Jean felt transfixed by his hard stare.

‘And may one know which poets you honour with your friendship, dear boy?’

‘La Fontaine and Victor Hugo,’ Jean answered, swiftly forgetting Samain, whom Yann had thought fit for idiots.

‘Exactly right,’ Yann said, ‘just earlier on I was reciting those lovely lines from “Crépuscule”:

The dreamy angel of the dusk who floats upon its breezes

Mingles, as it bears them off in the flutter of a wing beat,

The dead’s prayers and the living’s kisses.

Monsieur Carnac burst into sarcastic laughter.

‘Oh, that’s a good one, that is! You’re forgetting — intentionally, I imagine — the first line that rhymes with “wing beat”:

Love each other! ’tis the month when the strawberries are sweet.’

‘Every poet has their weakness!’ Yann said, annoyed.

‘Unforgivable! Unforgivable!’

The abbé Le Couec was in a state of some irritation. The question that was bothering him was not Victor Hugo’s weaknesses, but the stolen bicycle. What were they going to do with it? Monsieur Carnac suggested throwing it in the sea. Jean shivered. The abbé wanted to compensate its owner or return his property to him.

‘Returning it is out of the question,’ Yann said. ‘It would be putting the police on our trail immediately. Let’s write down the owner’s name, and I’ll send him a postal order from somewhere in the north, when we get there.’

The abbé offered to go himself, under cover of darkness, and fling the bicycle into the sea.

‘Details, details, we can deal with all that later!’ Monsieur Carnac said. ‘At this very moment I am dying of hunger.’

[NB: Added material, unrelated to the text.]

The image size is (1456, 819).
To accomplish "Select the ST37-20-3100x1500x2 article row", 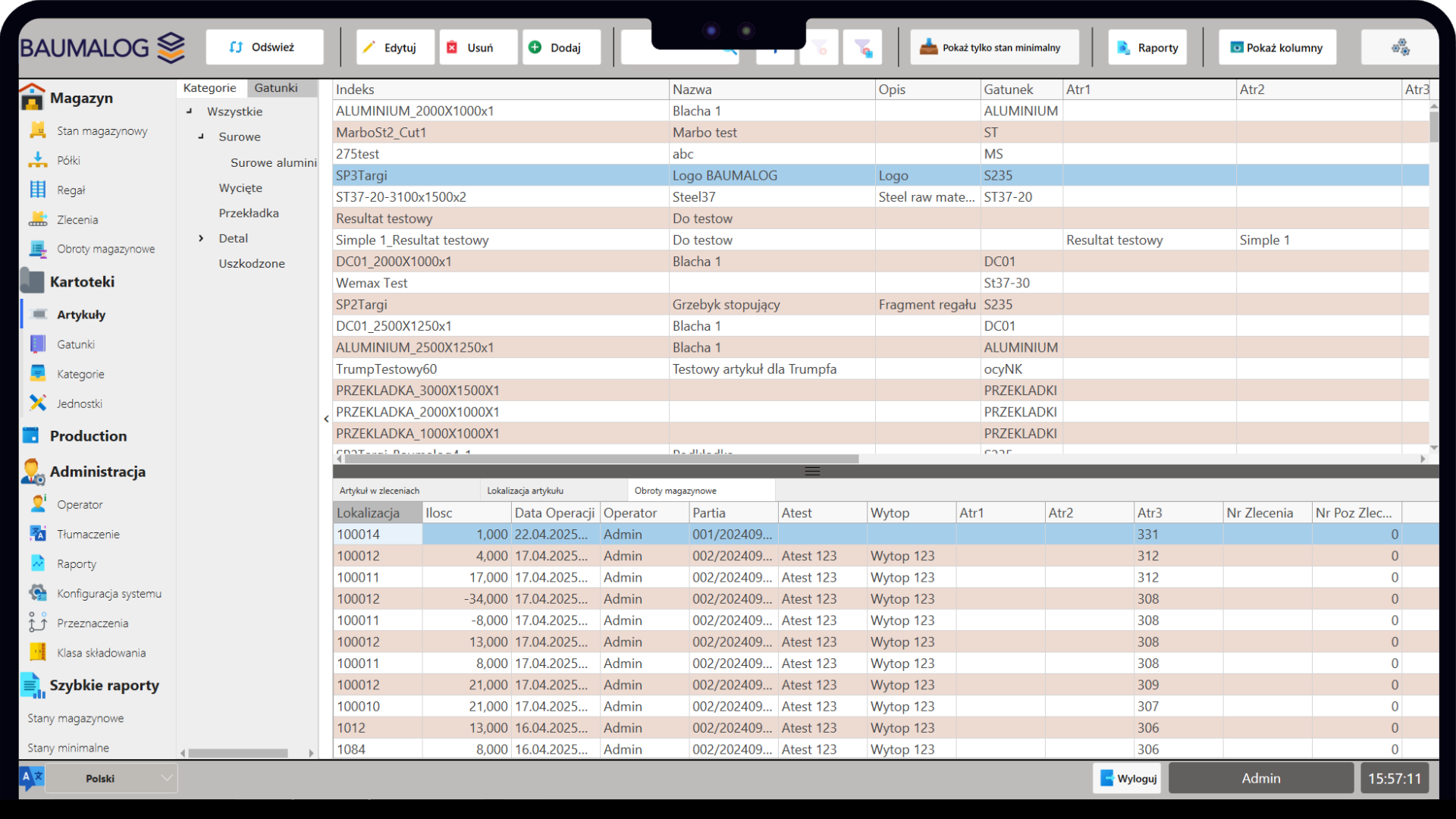I will pyautogui.click(x=500, y=197).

Jean’s hopes rose. After the excursion hunger was gnawing at him too. The hot shrimps he had eaten that morning were a distant memory. The abbé opened his wire-mesh pantry door and threw up his hands.

‘A hunk of bread, a pot of cream, butter … but it’s true, I do have some buckwheat flour and a drop of sparkling cider left over from last autumn, two or three bottles.’

‘What are we waiting for? Let’s get the pancakes on,’ Monsieur Carnac said, dropping his jacket on a chair, turning on the stove and starting to prepare the mixture.

‘I can go home to my house,’ Jean suggested.

‘No, you can’t, young man,’ the abbé said. ‘Tomorrow at six you can serve mass.’

‘I haven’t confessed.’

‘I give you absolution. Two Paters and three Hail Marys before you go to sleep. Three because it’s the Holy Virgin who is particularly responsible for protecting us in this undertaking.’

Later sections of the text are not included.